**ЗАДАНИЯ**
a) Выпишите из фрагмента беседы о крестьянских восстаниях отрывок от слов «Крестьянские восстания могут» до слов «никак не подходит.» включительно, без изменений.
b) Изложите фрагмент беседы о крестьянских восстаниях в двух предложениях.
c) Продолжите фрагмент беседы о крестьянских восстаниях, начав сразу после его последней реплики.

Но, конечно, какую-нибудь аналогию с большевиками тут нельзя проводить. Отдельные крестьянские восстания, даже в том случае, если они не являются такими разбойными и неорганизованными, как у Стеньки Разина, ни к чему серьёзному не могут привести.
Крестьянские восстания могут приводить к успеху только в том случае, если они сочетаются с рабочими восстаниями и если рабочие руководят крестьянскими восстаниями. Только комбинированное восстание во главе с рабочим классом может привести к цели. Кроме того, говоря о Разине и Пугачёве, никогда не надо забывать, что они были царистами: они выступали против помещиков, но за «хорошего царя». Ведь таков был их лозунг.
Как видите, аналогия с большевиками никак не подходит.
Людвиг. Разрешите задать Вам несколько вопросов из Вашей биографии. Когда я был у Масарика[5], то он мне заявил, что осознал себя социалистом уже с 6‑летнего возраста. Что и когда сделало Вас социалистом?

**ФРАГМЕНТ НАБОРА ДАННЫХ**
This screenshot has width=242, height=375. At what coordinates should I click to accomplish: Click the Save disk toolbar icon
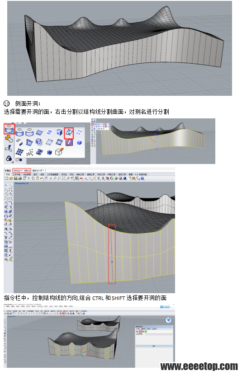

**ОТВЕТЫ**
a)
Крестьянские восстания могут приводить к успеху только в том случае, если они сочетаются с рабочими восстаниями и если рабочие руководят крестьянскими восстаниями. Только комбинированное восстание во главе с рабочим классом может привести к цели. Кроме того, говоря о Разине и Пугачёве, никогда не надо забывать, что они были царистами: они выступали против помещиков, но за «хорошего царя». Ведь таков был их лозунг.
Как видите, аналогия с большевиками никак не подходит.

b) Крестьянские восстания вроде разинского, по словам фрагмента, не дают аналогии с большевиками: сами по себе они ни к чему серьёзному не ведут и могут привести к успеху лишь вместе с рабочими восстаниями под руководством рабочего класса, а Разин и Пугачёв к тому же были царистами, выступавшими против помещиков за «хорошего царя». Затем Людвиг спрашивает, что и когда сделало его собеседника социалистом, и приводит слова Масарика, осознавшего себя социалистом уже в шесть лет.

c)
[5] Томаш Гарриг Масарик (1850−1937) — несменяемый президент Первой Чехословацкой республики в 1918–1935 годах, отец-основатель независимой Чехословакии.
Сталин. Я не могу утверждать, что у меня уже с 6 лет была тяга к социализму. И даже не с 10 или с 12 лет. В революционное движение я вступил с 15-летнего возраста, когда я связался с подпольными группами русских марксистов, проживавших тогда в Закавказье. Эти группы имели на меня большое влияние и привили мне вкус к подпольной марксистской литературе.
Людвиг. Что Вас толкнуло на оппозиционность? Быть может, плохое обращение со стороны родителей?
Сталин. Нет. Мои родители были необразованные люди, но обращались они со мной совсем неплохо. Другое дело духовная семинария, где я учился тогда. Из протеста против издевательского режима и иезуитских методов, которые имелись в семинарии, я готов был стать и действительно стал революционером, сторонником марксизма как действительно революционного учения.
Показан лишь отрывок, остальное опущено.